Quoted text:

Yudanaka and nearby Shibu Onsen town are famous for their natural hot springs onsens. Those staying at certain ryokans in Shibu Onsen town are given a special key that provides access to nine onsens scattered along the two sleepy streets in the town. Tourists (mostly domestic but some international) are seen strolling through the town wearing traditional Japanese robes (called yukatas) going from onsen to onsen. Our ryokan was not part of this but provided us access to a private outdoor onsen which we used on night one. To get to it we strolled through the town in our yukatas, arriving to the absolutely boiling outdoor onsen we dropped our robes and soaked in the heat while it snowed (sleet really) on top of us. The rest of the time we used the great indoor shared onsens in the ryokan – as it was very quiet they were pretty much private onsens for us anyway. 

One of the nine onsens in Shibu Onsen town that those with the special key can access. As with almost all onsens they are separated into male and female baths.

Our real reason for visiting the region however was to visit the Jigokudani Snow Monkey park. Our ryokan owner drove us to the park so that we arrived 30 minutes before it opened (it does get busy about an hour later but we were first to arrive). After a 20 minute walk (which was very cold and snowy!) we arrived at the outdoor hot springs and immediately were overwhelmed by the sheer number, cuteness and closeness of the red faced snow monkeys. This is NOT a zoo. The monkeys come down from the mountains in the morning to warm up in the hot springs and there were hundreds of them. Unlike the evil monkeys of Cambodia and other parts of South East Asia these had no interest in the humans around them and were in no way aggressive (only occasionally to each other but not people). We watched for around an hour of so – especially loving the mothers hugging their babies to provide warmth; the friends grooming each other; the yogies doing their morning workout in the pool; and the sunbathers chilling out on the edges of the water. We took a few hundred photos and once again were reminded how much we love spending time with animals when they are free to do their own thing! I easily could post pages of photos but will be kind to those of you reading this on your train ride to work.

All rugged up and ready to walk through the snow to see the monkeys.

The view at the spa.

A few of my favourites!
A few of the monkeys were happier to watch from above!

Required tasks:
1. In the travel account, how many onsens in Shibu Onsen town does the special key give access to?
2. Please output the stretch of the travel account that begins at the words "All rugged up" and stops after the words "watch from above!".
Draw only on the travel account when answering.

Entries for locating words and elements

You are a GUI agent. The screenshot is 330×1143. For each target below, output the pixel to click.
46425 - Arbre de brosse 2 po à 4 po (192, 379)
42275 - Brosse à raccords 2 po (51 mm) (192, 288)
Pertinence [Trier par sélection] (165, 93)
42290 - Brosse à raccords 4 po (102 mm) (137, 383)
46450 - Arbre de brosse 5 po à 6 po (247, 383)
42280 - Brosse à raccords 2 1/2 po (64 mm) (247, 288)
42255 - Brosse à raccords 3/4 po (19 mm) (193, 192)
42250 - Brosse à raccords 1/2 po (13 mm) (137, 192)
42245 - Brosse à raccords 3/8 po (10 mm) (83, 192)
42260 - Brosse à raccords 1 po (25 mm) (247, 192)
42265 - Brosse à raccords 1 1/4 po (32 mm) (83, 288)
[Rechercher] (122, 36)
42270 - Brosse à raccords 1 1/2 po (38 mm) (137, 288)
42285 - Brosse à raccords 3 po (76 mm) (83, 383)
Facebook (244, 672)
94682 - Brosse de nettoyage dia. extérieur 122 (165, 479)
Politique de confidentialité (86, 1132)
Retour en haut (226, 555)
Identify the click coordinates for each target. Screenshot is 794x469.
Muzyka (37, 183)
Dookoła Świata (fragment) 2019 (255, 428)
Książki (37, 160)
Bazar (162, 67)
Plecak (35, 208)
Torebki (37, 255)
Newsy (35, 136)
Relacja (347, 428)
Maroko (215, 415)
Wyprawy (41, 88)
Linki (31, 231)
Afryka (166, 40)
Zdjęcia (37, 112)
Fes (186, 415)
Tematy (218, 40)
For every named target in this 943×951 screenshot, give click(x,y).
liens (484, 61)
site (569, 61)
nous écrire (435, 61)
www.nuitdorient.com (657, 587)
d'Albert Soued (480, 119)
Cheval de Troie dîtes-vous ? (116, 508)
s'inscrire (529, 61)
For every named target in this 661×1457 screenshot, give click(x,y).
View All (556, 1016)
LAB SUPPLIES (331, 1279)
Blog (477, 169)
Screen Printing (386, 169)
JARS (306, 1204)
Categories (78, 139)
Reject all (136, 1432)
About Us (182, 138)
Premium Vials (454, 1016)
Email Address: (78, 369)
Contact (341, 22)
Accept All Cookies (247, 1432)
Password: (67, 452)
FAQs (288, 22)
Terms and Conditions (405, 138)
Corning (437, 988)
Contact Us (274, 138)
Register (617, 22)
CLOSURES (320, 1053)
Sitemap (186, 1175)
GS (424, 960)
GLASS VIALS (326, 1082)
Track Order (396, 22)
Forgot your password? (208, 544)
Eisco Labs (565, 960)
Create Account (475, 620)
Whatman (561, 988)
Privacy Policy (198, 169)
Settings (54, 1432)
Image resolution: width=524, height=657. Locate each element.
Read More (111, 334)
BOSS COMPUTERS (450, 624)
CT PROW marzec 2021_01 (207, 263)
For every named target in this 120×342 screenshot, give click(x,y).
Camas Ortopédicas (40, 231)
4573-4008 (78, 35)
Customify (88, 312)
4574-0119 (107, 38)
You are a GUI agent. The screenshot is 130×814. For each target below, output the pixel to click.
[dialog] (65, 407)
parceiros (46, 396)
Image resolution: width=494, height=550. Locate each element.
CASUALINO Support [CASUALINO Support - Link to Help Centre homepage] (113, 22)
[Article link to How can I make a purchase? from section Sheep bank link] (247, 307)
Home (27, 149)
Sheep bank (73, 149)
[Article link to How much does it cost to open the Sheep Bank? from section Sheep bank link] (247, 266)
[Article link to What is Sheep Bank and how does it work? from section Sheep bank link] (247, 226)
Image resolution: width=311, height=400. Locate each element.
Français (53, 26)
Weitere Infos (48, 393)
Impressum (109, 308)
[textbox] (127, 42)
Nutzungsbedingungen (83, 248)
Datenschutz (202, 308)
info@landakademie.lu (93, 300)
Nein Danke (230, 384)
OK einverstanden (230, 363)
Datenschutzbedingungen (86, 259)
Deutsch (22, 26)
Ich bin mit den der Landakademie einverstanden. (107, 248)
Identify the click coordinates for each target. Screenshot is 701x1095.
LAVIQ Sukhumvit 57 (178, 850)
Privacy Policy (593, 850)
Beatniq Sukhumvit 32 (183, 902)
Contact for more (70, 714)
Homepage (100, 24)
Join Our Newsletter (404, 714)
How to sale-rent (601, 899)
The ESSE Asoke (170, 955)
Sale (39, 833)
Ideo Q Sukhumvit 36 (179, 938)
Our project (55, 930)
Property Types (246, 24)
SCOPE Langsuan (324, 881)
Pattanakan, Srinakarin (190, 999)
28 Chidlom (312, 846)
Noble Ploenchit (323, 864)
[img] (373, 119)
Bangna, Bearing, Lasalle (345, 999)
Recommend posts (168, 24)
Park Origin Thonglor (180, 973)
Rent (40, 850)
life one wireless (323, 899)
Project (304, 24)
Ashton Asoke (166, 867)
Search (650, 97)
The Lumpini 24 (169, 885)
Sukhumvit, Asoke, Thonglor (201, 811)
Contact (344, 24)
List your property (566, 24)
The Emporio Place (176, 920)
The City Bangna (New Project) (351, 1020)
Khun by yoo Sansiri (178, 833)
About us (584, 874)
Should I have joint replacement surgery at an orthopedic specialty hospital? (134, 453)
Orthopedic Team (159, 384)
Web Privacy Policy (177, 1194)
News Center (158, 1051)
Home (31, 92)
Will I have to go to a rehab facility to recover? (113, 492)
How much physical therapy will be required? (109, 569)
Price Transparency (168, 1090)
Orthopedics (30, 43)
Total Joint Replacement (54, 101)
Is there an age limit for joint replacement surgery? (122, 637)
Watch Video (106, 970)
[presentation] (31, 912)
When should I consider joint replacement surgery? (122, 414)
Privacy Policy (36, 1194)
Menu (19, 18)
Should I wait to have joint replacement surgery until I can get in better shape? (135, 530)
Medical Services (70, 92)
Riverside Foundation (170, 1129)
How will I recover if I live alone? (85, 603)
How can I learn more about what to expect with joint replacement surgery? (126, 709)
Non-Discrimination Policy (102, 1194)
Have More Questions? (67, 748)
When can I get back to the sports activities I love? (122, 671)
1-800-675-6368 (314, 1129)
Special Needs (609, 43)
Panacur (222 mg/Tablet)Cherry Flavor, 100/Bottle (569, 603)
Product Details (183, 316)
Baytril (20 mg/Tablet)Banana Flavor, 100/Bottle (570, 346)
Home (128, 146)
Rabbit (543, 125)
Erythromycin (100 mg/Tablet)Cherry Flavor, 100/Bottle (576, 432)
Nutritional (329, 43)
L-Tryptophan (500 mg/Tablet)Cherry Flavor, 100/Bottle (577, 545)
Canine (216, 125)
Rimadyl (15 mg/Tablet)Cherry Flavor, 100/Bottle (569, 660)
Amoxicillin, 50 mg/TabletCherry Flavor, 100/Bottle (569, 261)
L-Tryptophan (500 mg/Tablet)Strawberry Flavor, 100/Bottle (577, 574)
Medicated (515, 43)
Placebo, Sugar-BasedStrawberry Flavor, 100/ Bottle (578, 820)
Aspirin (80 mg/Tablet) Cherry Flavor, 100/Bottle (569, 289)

Solutions per task:
1. Nine.

2.
All rugged up and ready to walk through the snow to see the monkeys.

The view at the spa.

A few of my favourites!
A few of the monkeys were happier to watch from above!